In the post-war years, many jewelry houses ceased to exist or significantly revised their approach to production. But not Cartier. And after the Second World War, precious panthers experienced a rebirth. Back in 1925, the artist Paul Jouvet, who illustrated "Mowgli", developed for Cartier the image of a panther, which now and then appeared in various accessories and jewelry, but rather as a flat decor.
Now there are voluminous, intricately designed rings, necklaces, brooches and bracelets in the shape of panthers.
Toussaint made friends with many rich and noble women. During the years of her work, Cartier acquired many new, very wealthy fans. For example, the Duchess of Windsor, for whom a magnificent brooch in the shape of a panther with an emerald heart weighing 116 carats was created and a few more "cat" decorations. After that, the jewelry house was literally overwhelmed with orders of the same type - everyone wanted the exact same brooch. Just like the duchess - and nothing else! The Duchess, meanwhile, was admiring the elaborate panther-shaped bracelet wrapped around her arm …
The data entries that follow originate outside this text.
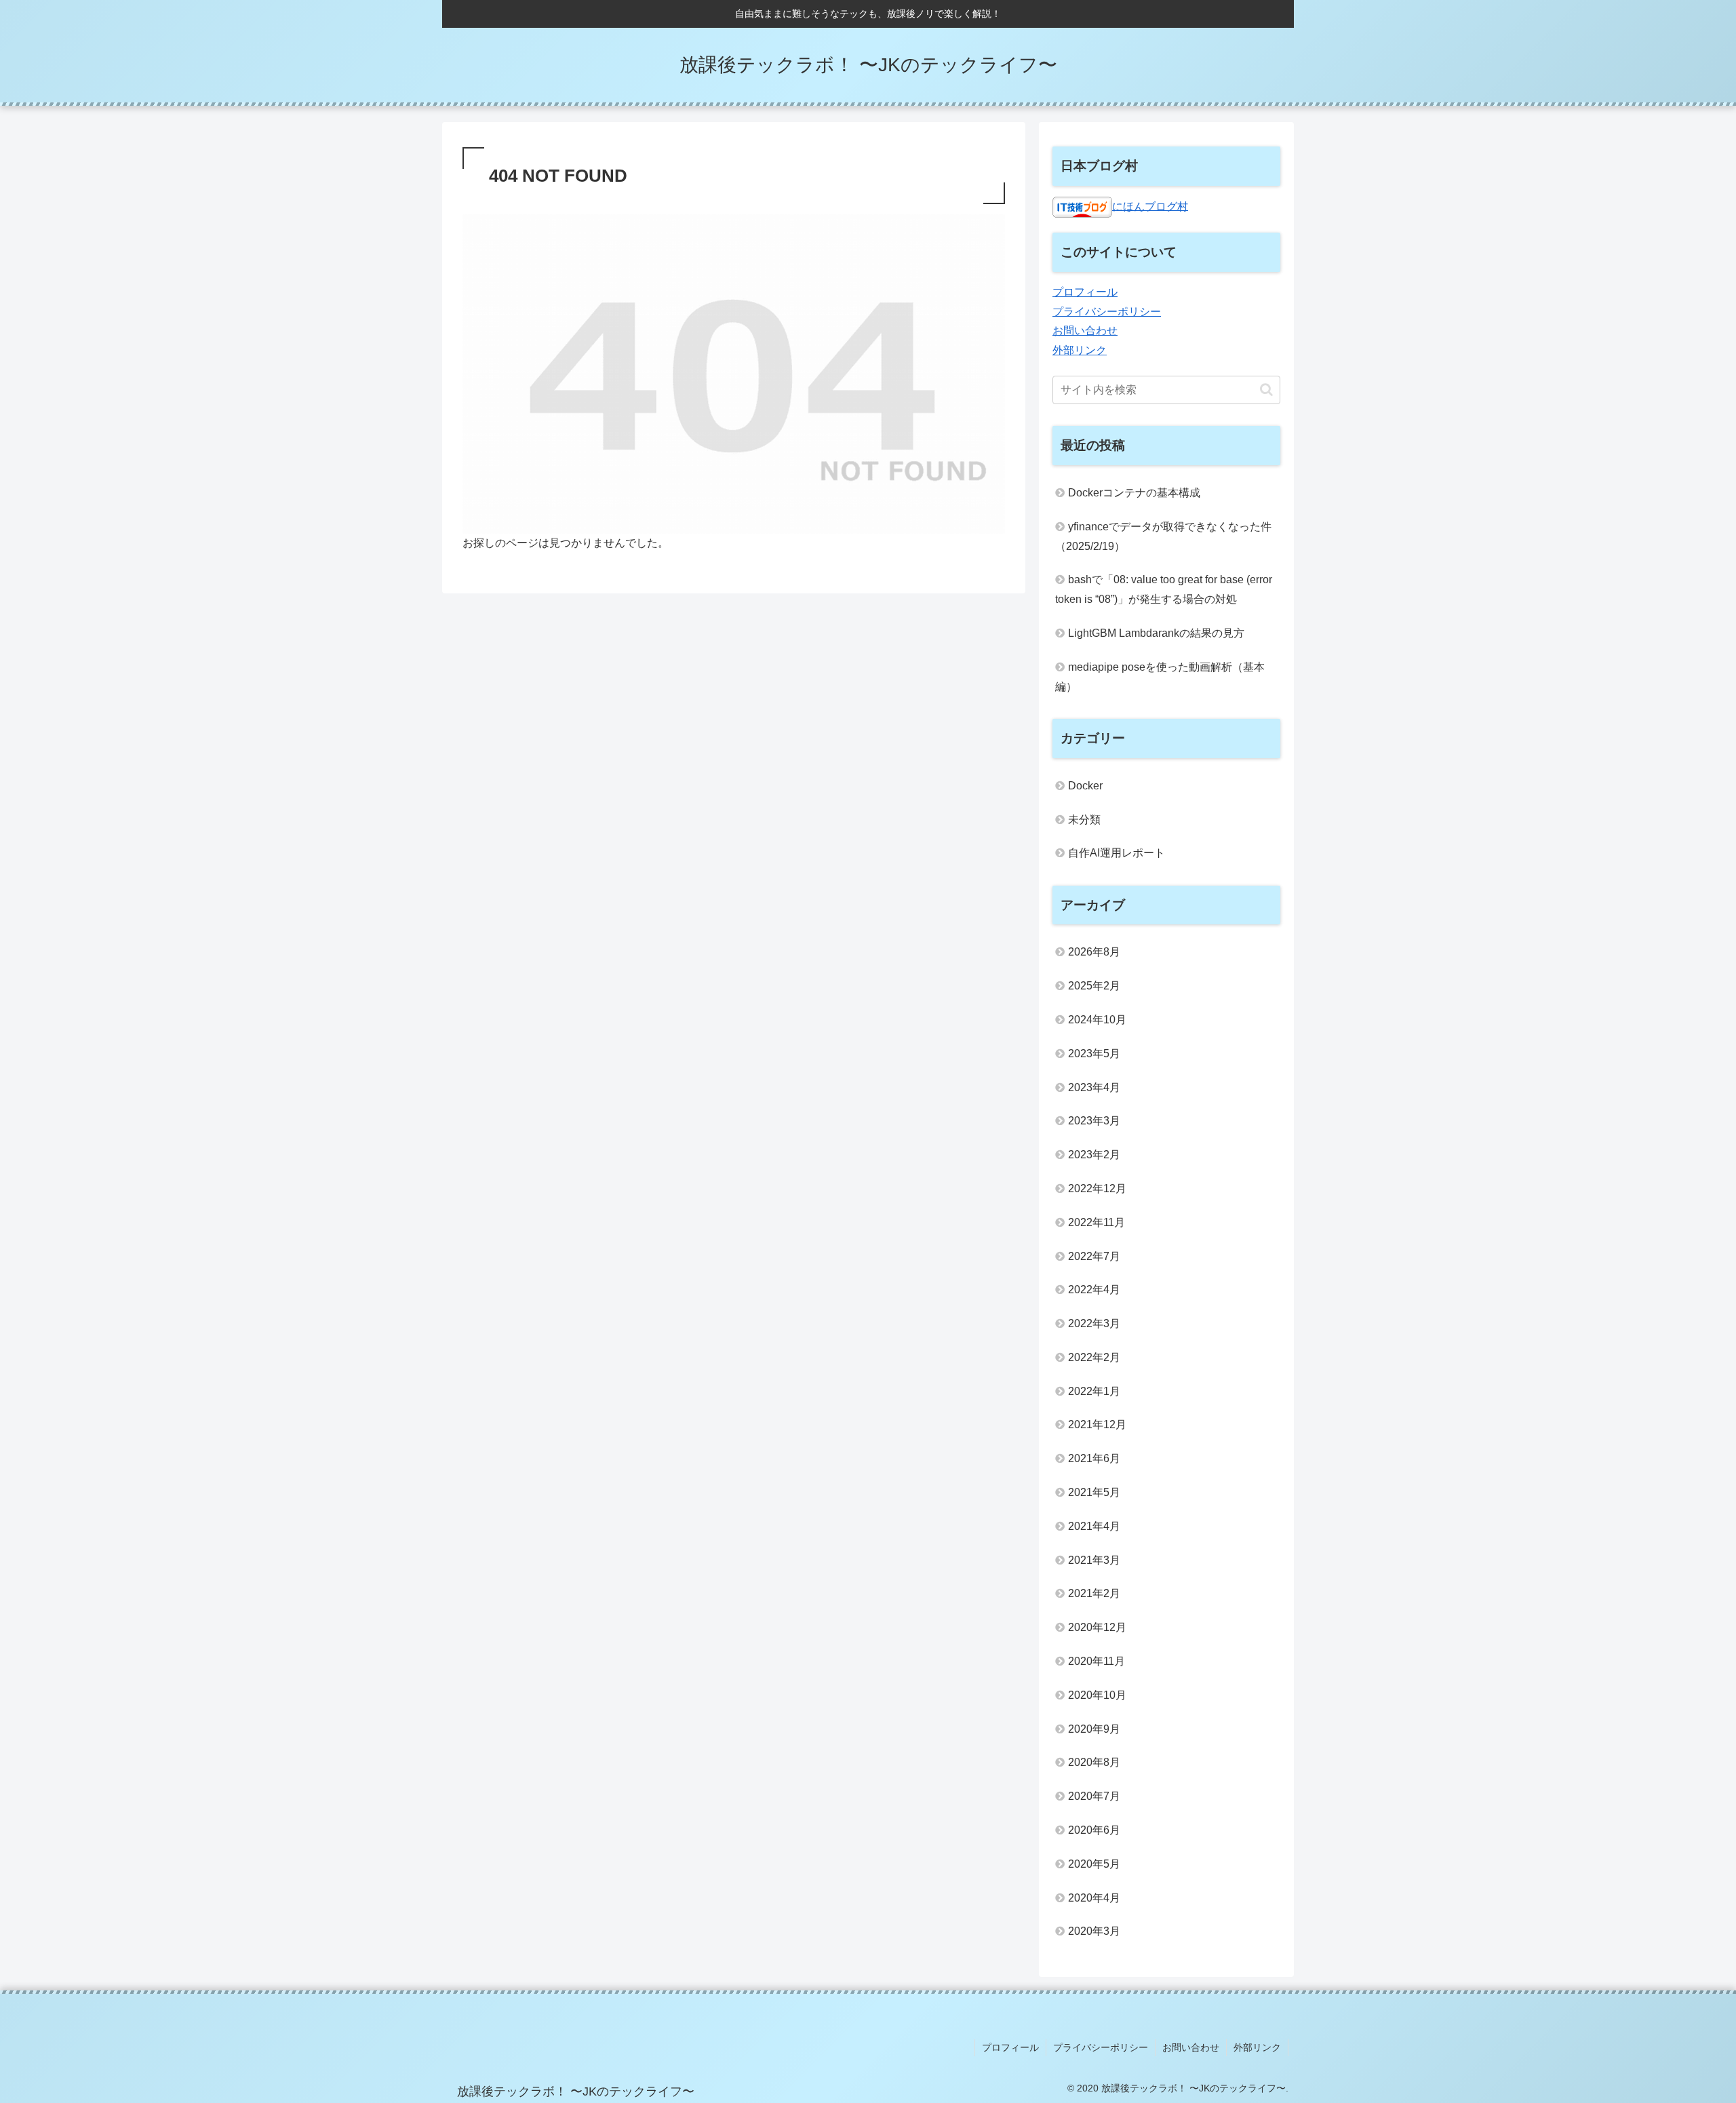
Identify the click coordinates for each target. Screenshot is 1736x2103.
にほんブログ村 (1150, 206)
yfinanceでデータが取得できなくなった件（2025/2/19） (1163, 536)
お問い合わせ (1085, 330)
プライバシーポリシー (1106, 311)
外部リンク (1079, 350)
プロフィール (1085, 292)
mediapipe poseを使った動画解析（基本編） (1160, 676)
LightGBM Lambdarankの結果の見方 (1156, 633)
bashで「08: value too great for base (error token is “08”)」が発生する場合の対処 (1163, 589)
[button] (1266, 389)
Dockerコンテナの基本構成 (1134, 492)
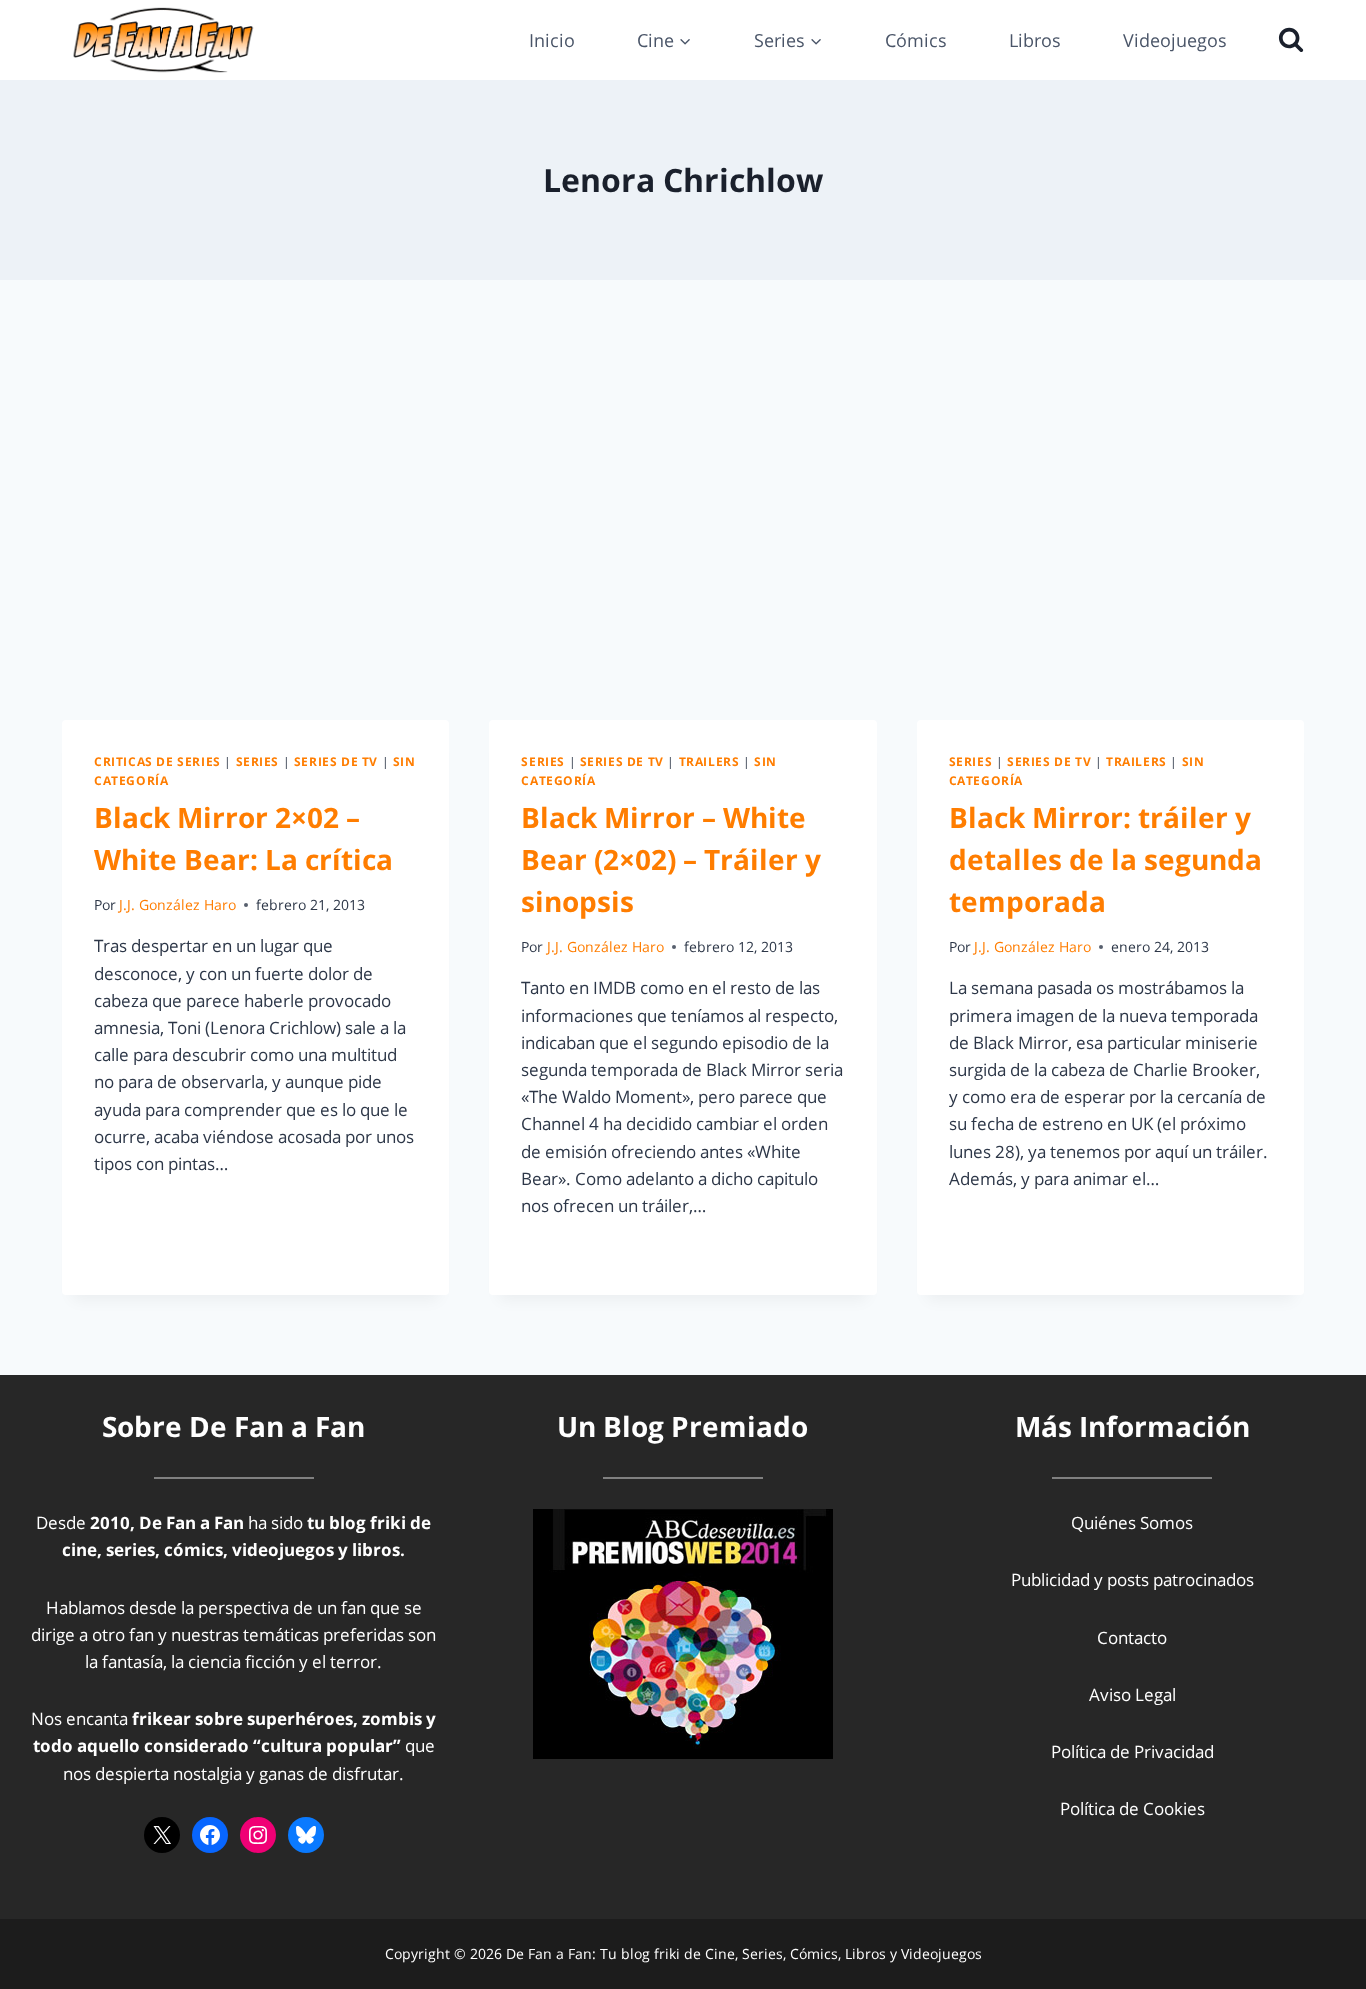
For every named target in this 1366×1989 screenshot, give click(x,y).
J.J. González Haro (177, 904)
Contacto (1132, 1637)
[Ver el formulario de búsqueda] (1286, 40)
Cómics (916, 40)
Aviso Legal (1132, 1694)
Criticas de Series (157, 761)
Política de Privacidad (1132, 1751)
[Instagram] (258, 1835)
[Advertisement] (683, 500)
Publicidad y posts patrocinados (1132, 1579)
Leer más (141, 1208)
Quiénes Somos (1132, 1522)
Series (258, 761)
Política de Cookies (1132, 1808)
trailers (709, 761)
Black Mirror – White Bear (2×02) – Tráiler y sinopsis (671, 859)
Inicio (552, 40)
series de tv (336, 761)
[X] (162, 1835)
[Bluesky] (306, 1835)
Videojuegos (1175, 40)
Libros (1035, 40)
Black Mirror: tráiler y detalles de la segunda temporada (1105, 859)
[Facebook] (210, 1835)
Another faithful admirer of the Cartier house, the millionaire Barbara Hutton, who adored precious stones of complex and rare shades, also collected a real jewelry "zoo". Her collection included not only panthers, but also tigers.
Jeanne Toussaint's wild cat remains a key symbol of the jewelry house. The most famous panther jewelry is regularly reissued with minimal changes. In 2007, at the presentation of the new collection of the jewelry house, Monica Bellucci paraded with a live panther on a leash. And in 2014, Cartier presented fifty-six pieces inspired by the elegant predator.